[Data extracted from a collection]
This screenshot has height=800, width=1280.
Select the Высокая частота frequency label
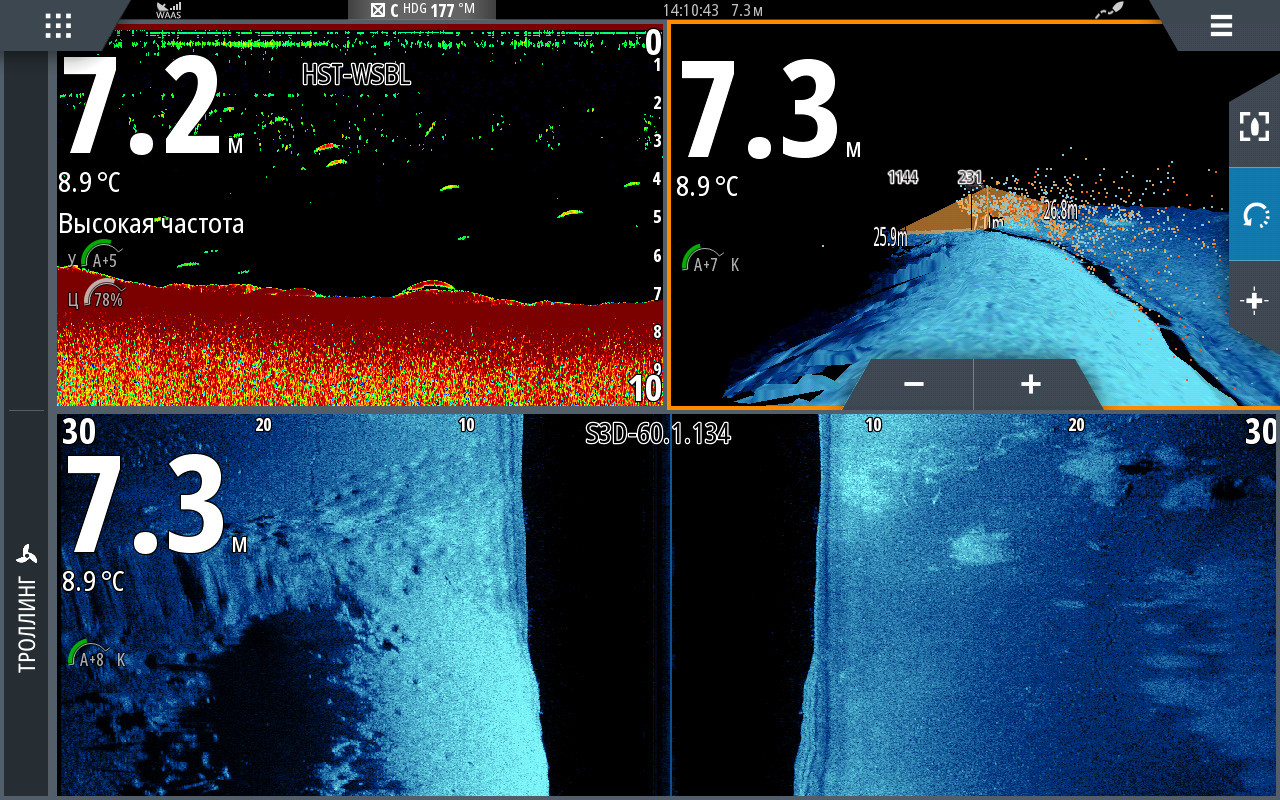[x=151, y=225]
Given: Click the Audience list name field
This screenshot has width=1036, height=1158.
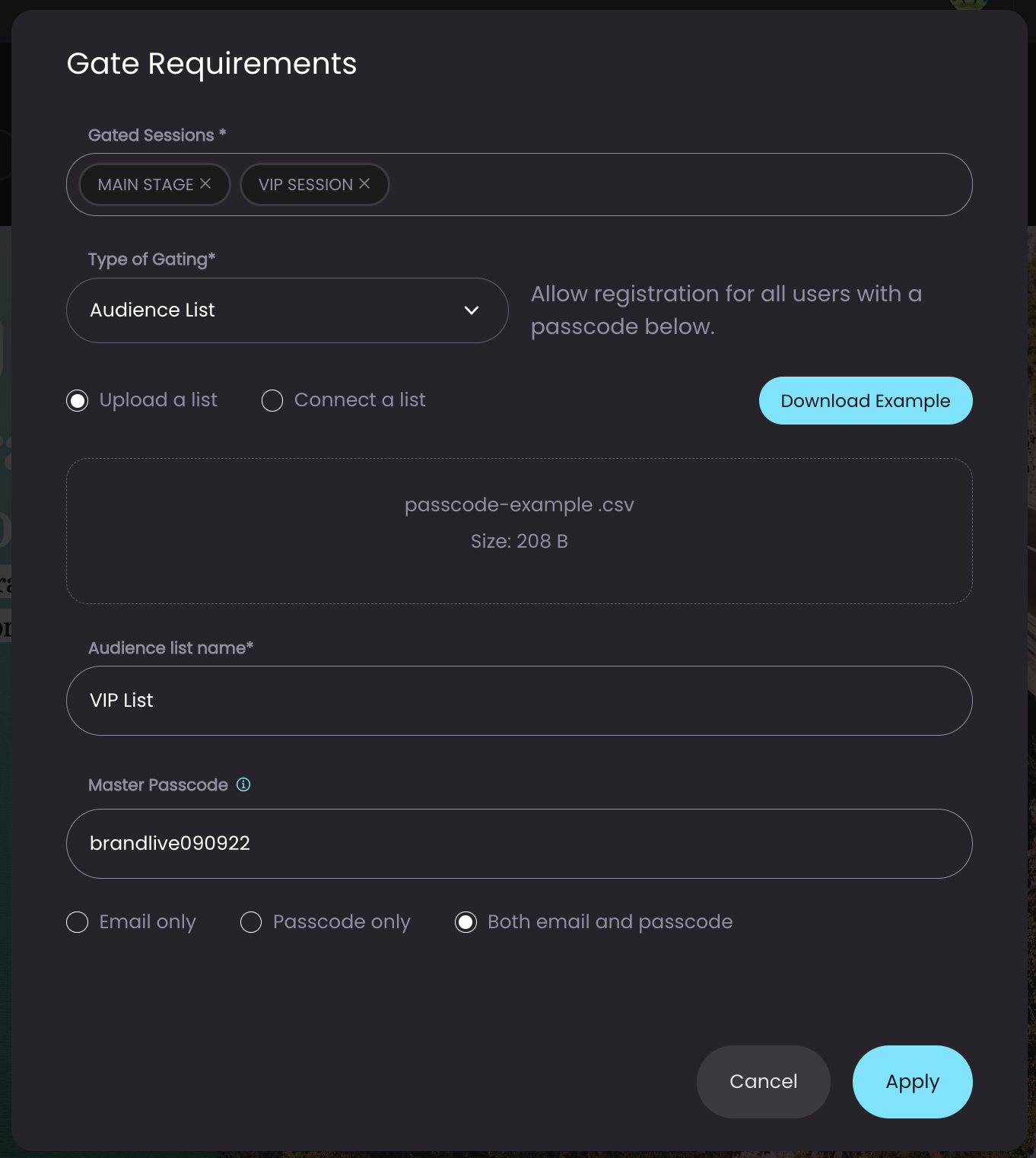Looking at the screenshot, I should tap(520, 701).
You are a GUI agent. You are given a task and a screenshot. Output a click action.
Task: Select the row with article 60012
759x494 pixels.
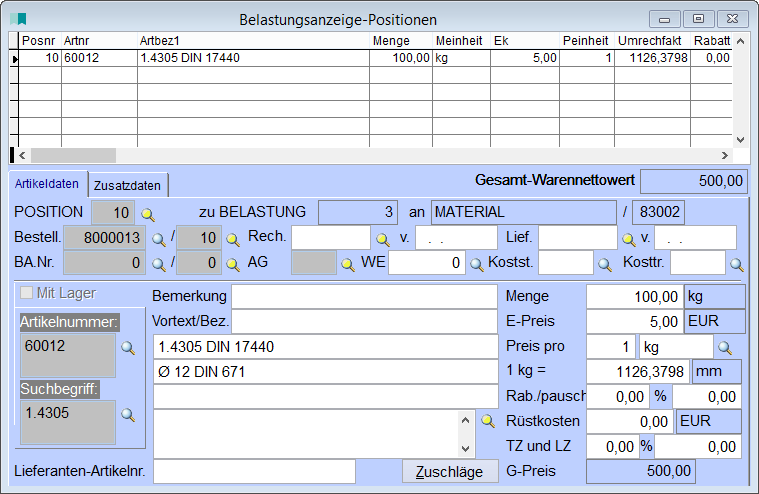[x=200, y=59]
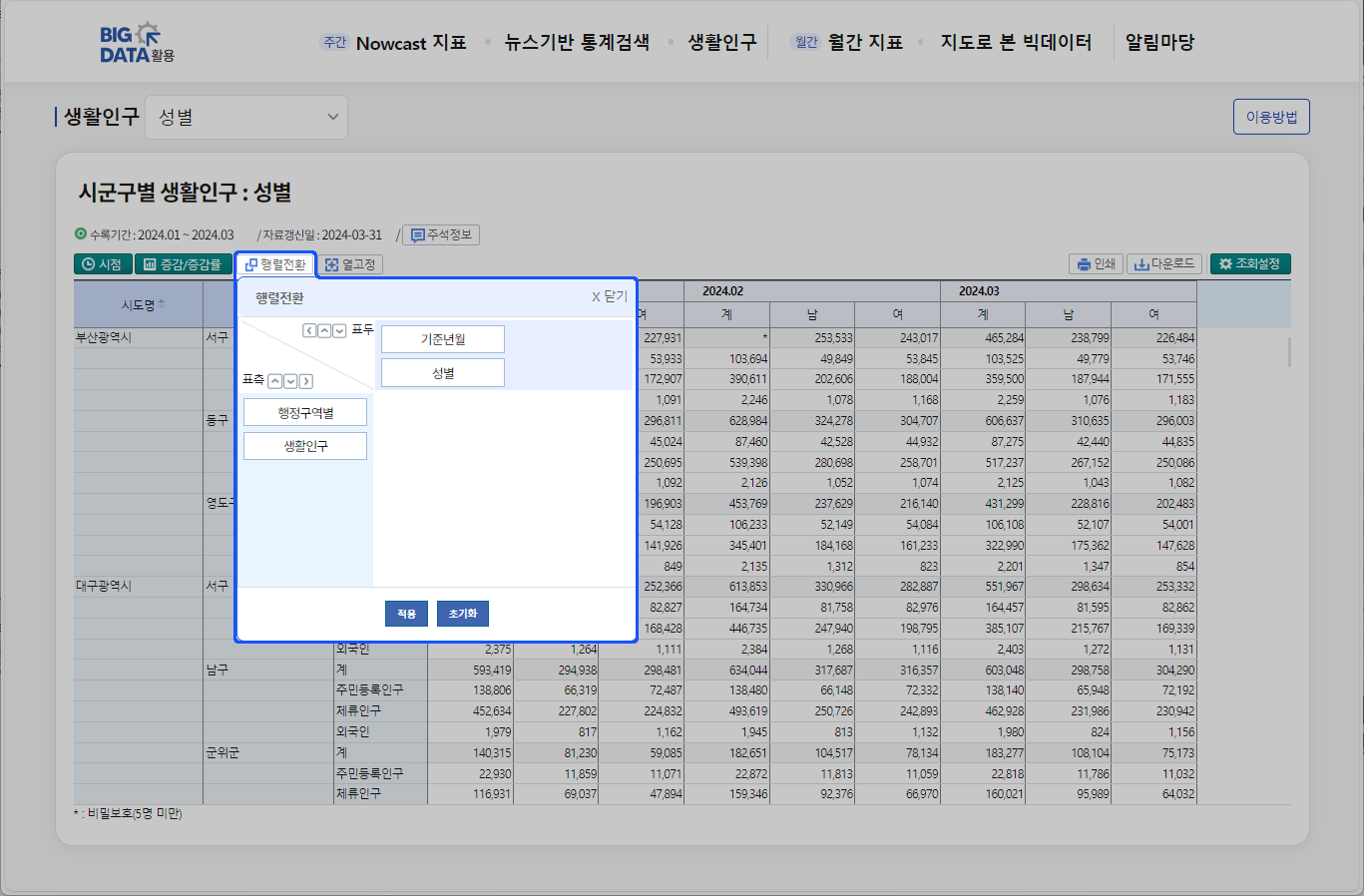Move 표측 item up with arrow

click(x=275, y=381)
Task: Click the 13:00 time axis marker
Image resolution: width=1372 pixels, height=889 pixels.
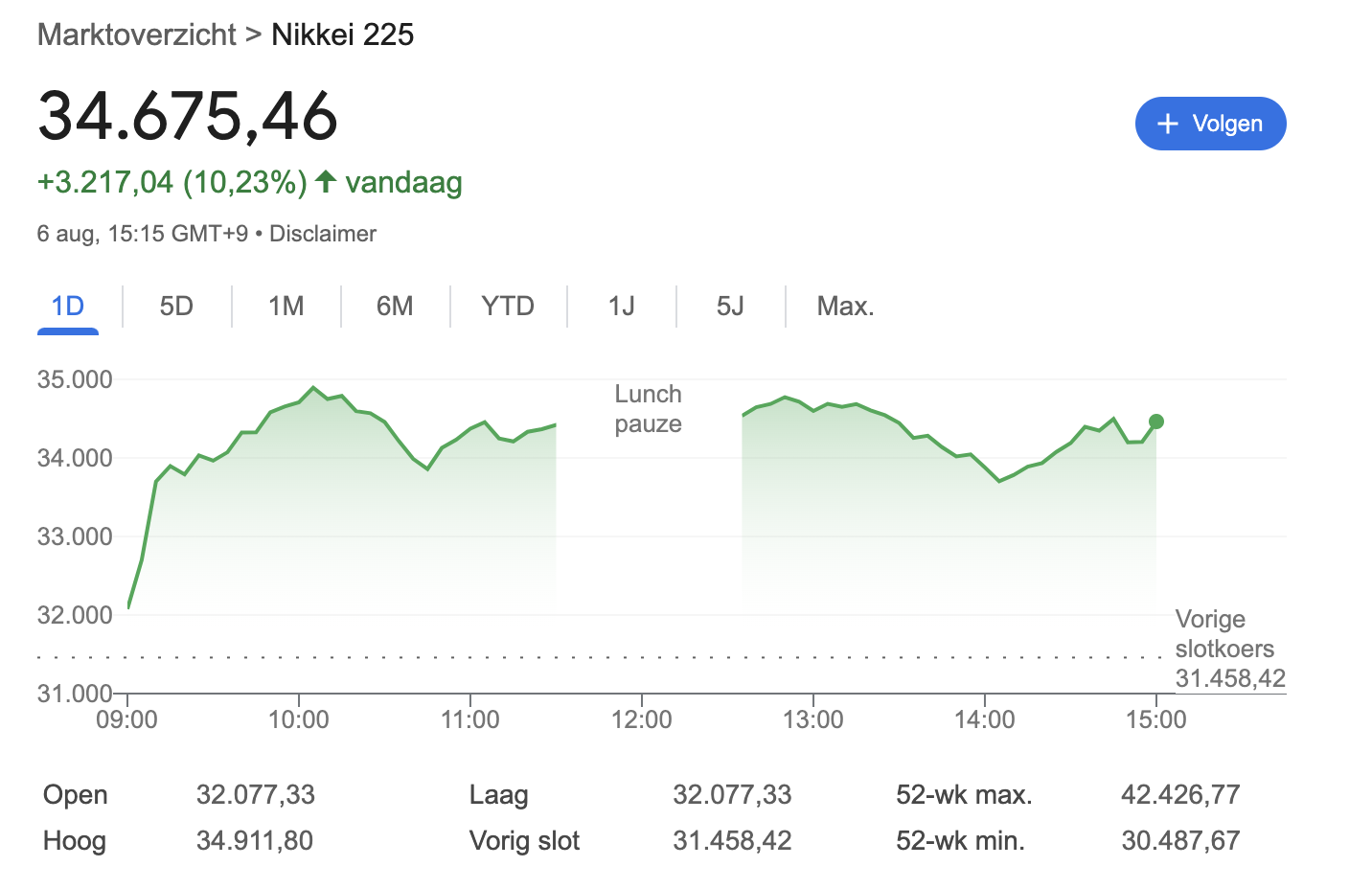Action: pyautogui.click(x=812, y=719)
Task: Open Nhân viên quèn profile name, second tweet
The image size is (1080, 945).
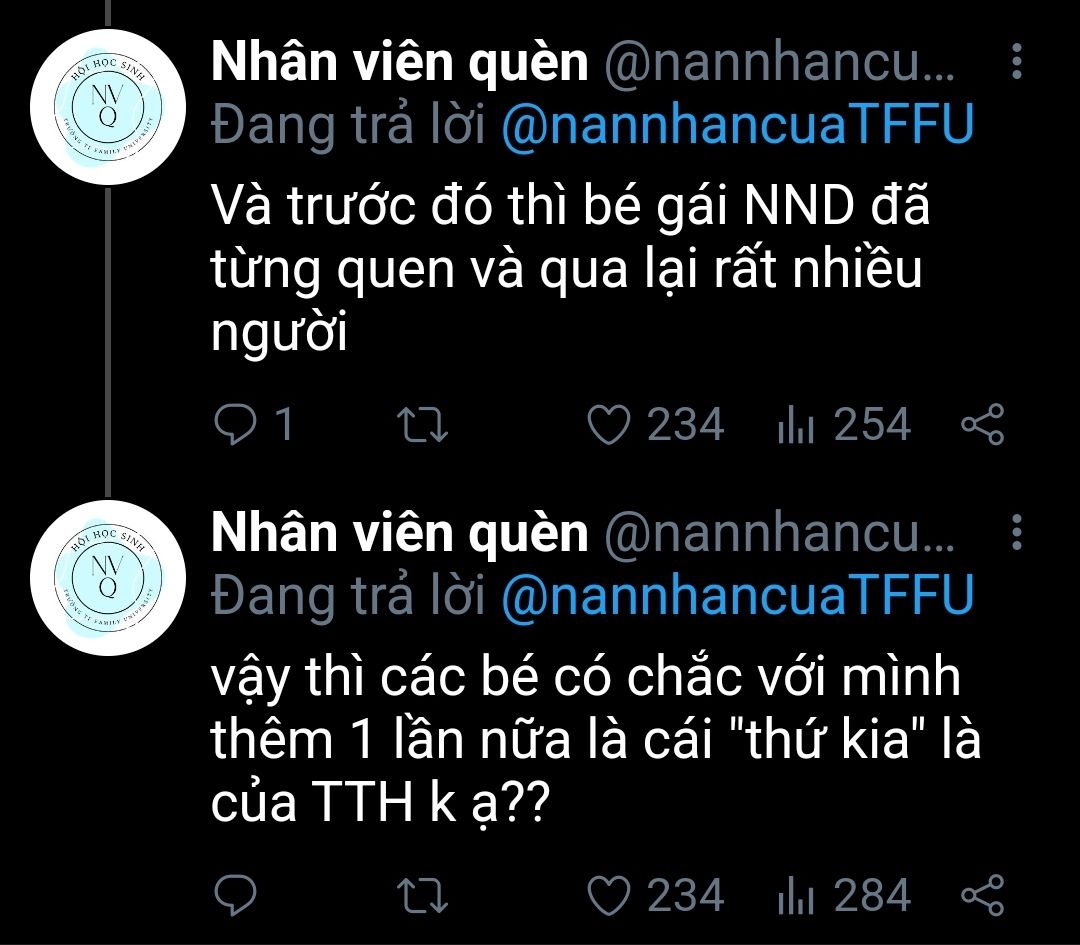Action: point(399,533)
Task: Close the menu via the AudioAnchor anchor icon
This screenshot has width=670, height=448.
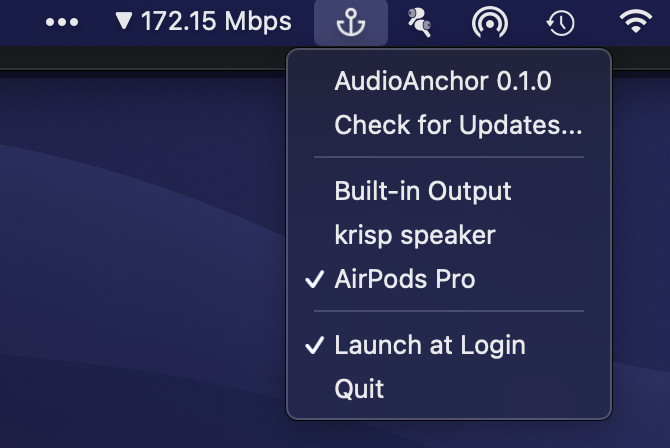Action: [351, 22]
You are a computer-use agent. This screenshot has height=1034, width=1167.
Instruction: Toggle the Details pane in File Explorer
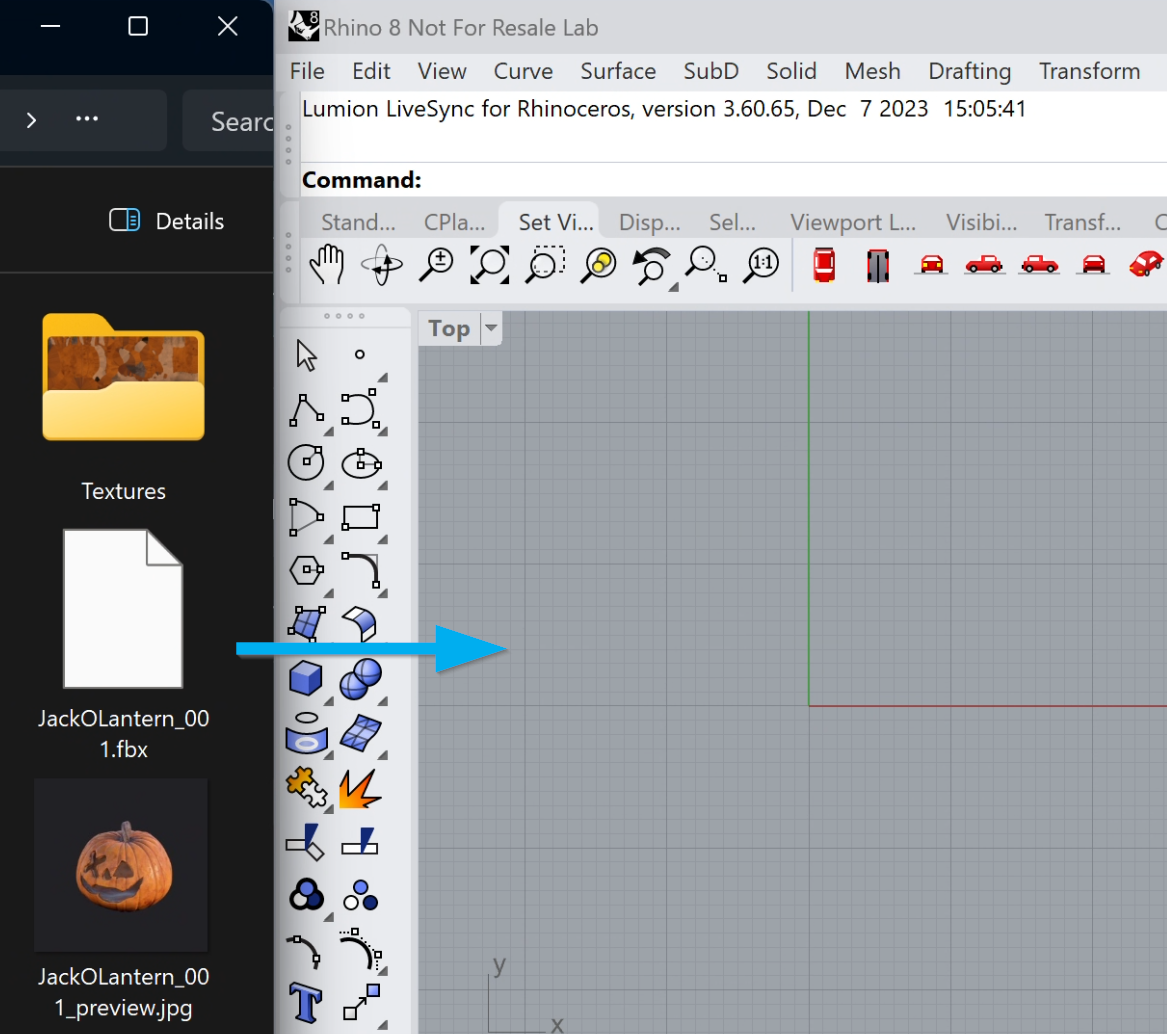[x=167, y=221]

- What you will do -
Could you transcribe all of the data exactly and omit the pictures?

- Response to this exercise -
This screenshot has height=800, width=1280.
Select the Высокая частота frequency label
[x=151, y=225]
Given: Click the Audience list name field
This screenshot has width=1036, height=1158.
Looking at the screenshot, I should tap(520, 701).
You are a GUI agent. You are given a task and a screenshot. Output a click action.
Task: Select the row with article 60012
759x494 pixels.
[x=200, y=59]
Move 표측 item up with arrow

click(x=275, y=381)
Task: Click the 13:00 time axis marker
Image resolution: width=1372 pixels, height=889 pixels.
Action: pyautogui.click(x=812, y=719)
Task: Open Nhân viên quèn profile name, second tweet
The image size is (1080, 945).
Action: point(399,533)
Task: Close the menu via the AudioAnchor anchor icon
This screenshot has width=670, height=448.
Action: [351, 22]
You are a computer-use agent. This screenshot has height=1034, width=1167.
Instruction: Toggle the Details pane in File Explorer
[x=167, y=221]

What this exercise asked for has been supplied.